We all have that friend: every time you go to her house, everything is in its place, the counters are shining, and the toilet doesn't have that pink ring around the bowl.

I used to think that these kinds of people were like Monica from Friends: genetically wired to love cleaning. I assumed that they had intensive cleaning schedules with at least an hour of work each night and then multiple hours of deep cleaning on the weekends. I wrote off maintaining a clean home as something that I just didn't have the time or energy for. Or at least, I had the time, but I would rather spend it living my life, thank you.

Now, I still don't have the time or will to clean my home for hours and hours each week. But as I've become more engaged with simple living, I've found that there are a few tricks to keeping your house looking good a solid 80% of the time. These are the secrets of people whose homes always seem clean.
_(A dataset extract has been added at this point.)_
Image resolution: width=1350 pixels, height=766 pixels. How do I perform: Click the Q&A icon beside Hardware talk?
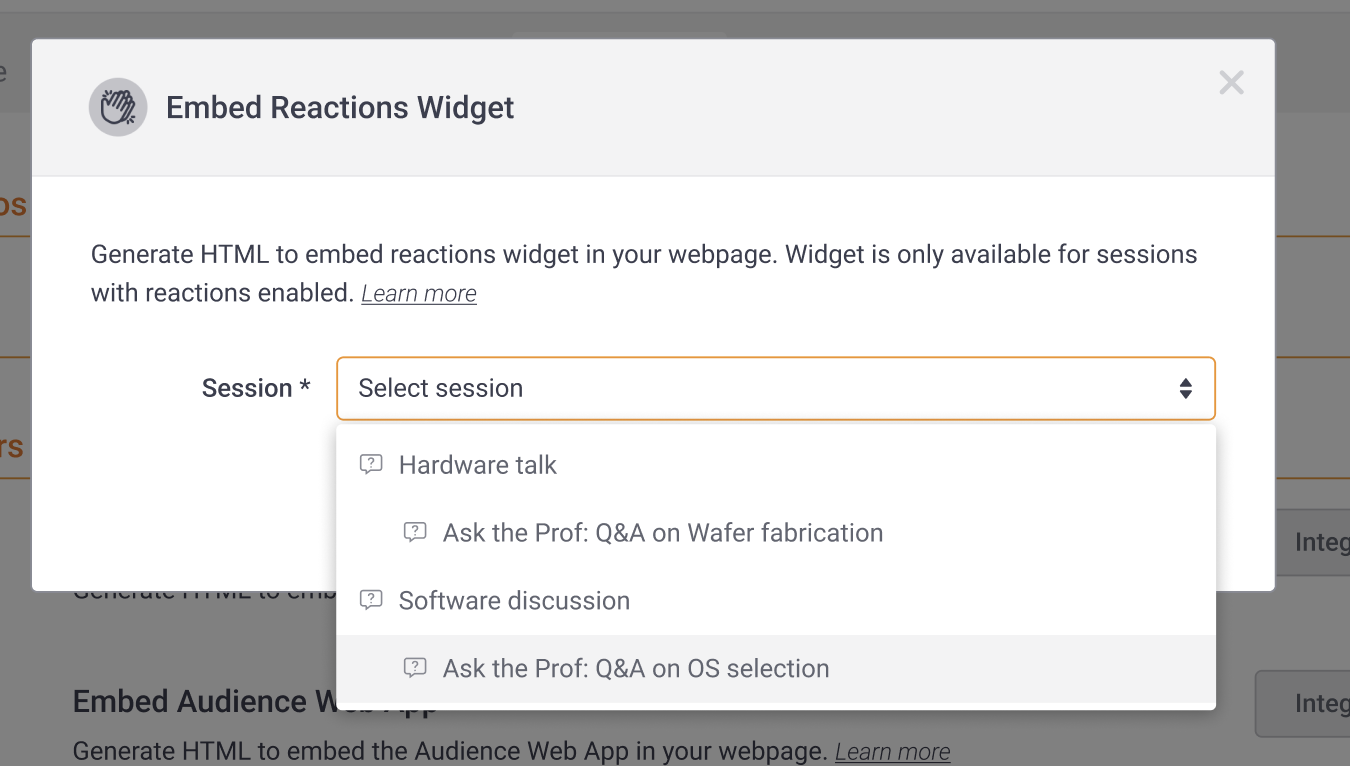coord(371,465)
(Hint: They don't spend hours and hours cleaning.)

1. They know the difference between tidy and clean.

A house could be clean in that the surfaces and floors are scrubbed, the furniture and carpets are vacuumed, and the bathrooms are shining. But if there are clothes all over the unmade bed and toys all over the floor and piles of books and papers everywhere, that house will not give the appearance of clean because it isn't tidy. I can function and feel at ease when my home is tidy but a little dirty; I can't relax when it's clean but cluttered.

2. They make tidiness a daily habit.

People whose homes always appear clean don't wait until it looks like a bomb went off and then snap and spend hours and hours cleaning up the wreckage. They have routines (note: not schedules) to keep each room looking tidy. This might mean rearranging throw pillows and folding blankets when they're done in the family room each night, having kids put toys back in the toy box, hanging up clothes at the end of each day, and folding the laundry right when it comes out of the dryer.

3. They clean as they go.

Much like making tidiness a habit, they make cleaning as they go a habit. They do the dishes right after dinner, they wipe down the bathroom counters after getting ready for the day, and they sweep the crumbs off the floor after having a snack. By keeping major surfaces relatively clean throughout the week, they don't have to spend time doing these tasks during more intensive cleaning sessions, leaving more time and energy for things like mopping floors and dusting baseboards (you know, occasionally).
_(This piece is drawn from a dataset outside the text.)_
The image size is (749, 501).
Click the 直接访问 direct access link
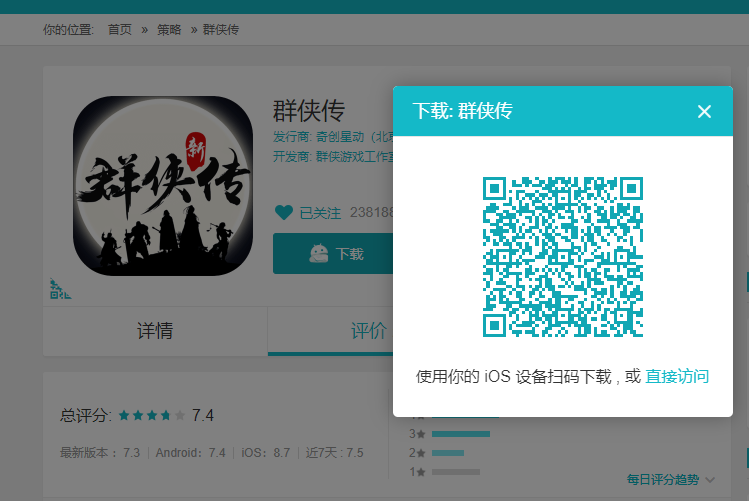point(677,377)
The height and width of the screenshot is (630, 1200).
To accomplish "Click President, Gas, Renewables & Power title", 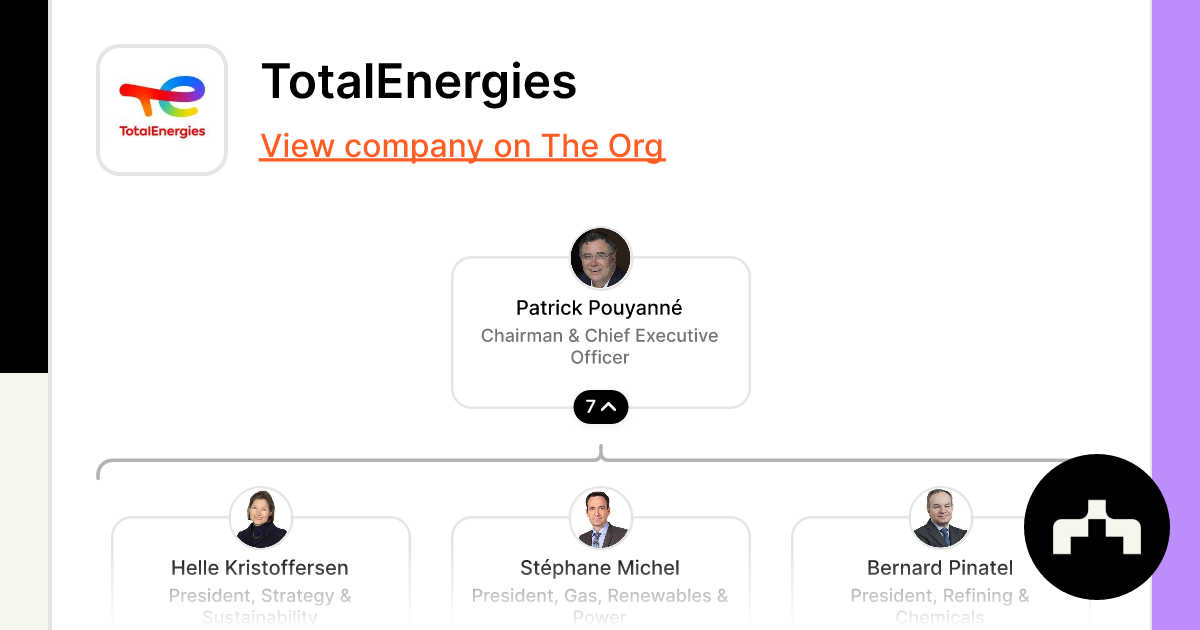I will click(x=600, y=606).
4. They collect less stuff.

It's hard for a home to look cluttered when the owners don't have tons of stuff. Instead of spending tons of time organizing the stuff they do have, just to have it all go back to chaos a week later, these people keep their stuff simplified in the first place so they don't have to organize it.
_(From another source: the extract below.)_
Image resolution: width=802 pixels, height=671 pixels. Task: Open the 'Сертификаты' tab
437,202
5. They have a junk drawer.

Because no one is perfect and not everything can have a place. It's just the truth. So for the few things that are cluttering up the counter when last-minute friends stop by, those few items can be swiftly swept into the drawer and forgotten about for the moment.

These habits are easy, simple, and less time consuming than you would think--in fact, they save time in the long run. If you want to have a home that always appears clean, start with just one of these secrets and integrate it into your daily or weekly routine, building up from there.

I have a pretty strong inkling that having a baby and then eventually, I hope, multiple kids, will throw me for a loop in this area. There will be adjustments periods, and that 80% number may become something more like 50% or 60% at times. But I do believe that these habits are totally possible with kids running around, especially if you get them in on helping. I don't think there's a better time to keep stuff simplified than when it comes to acquiring baby stuff and kids' toys, and truly, keeping possessions limited is more than half the battle.

And for the moments when the things you do own are everywhere and the kitchen is covered in crumbs and the toilets haven't been scrubbed in weeks, remember: you're doing just fine.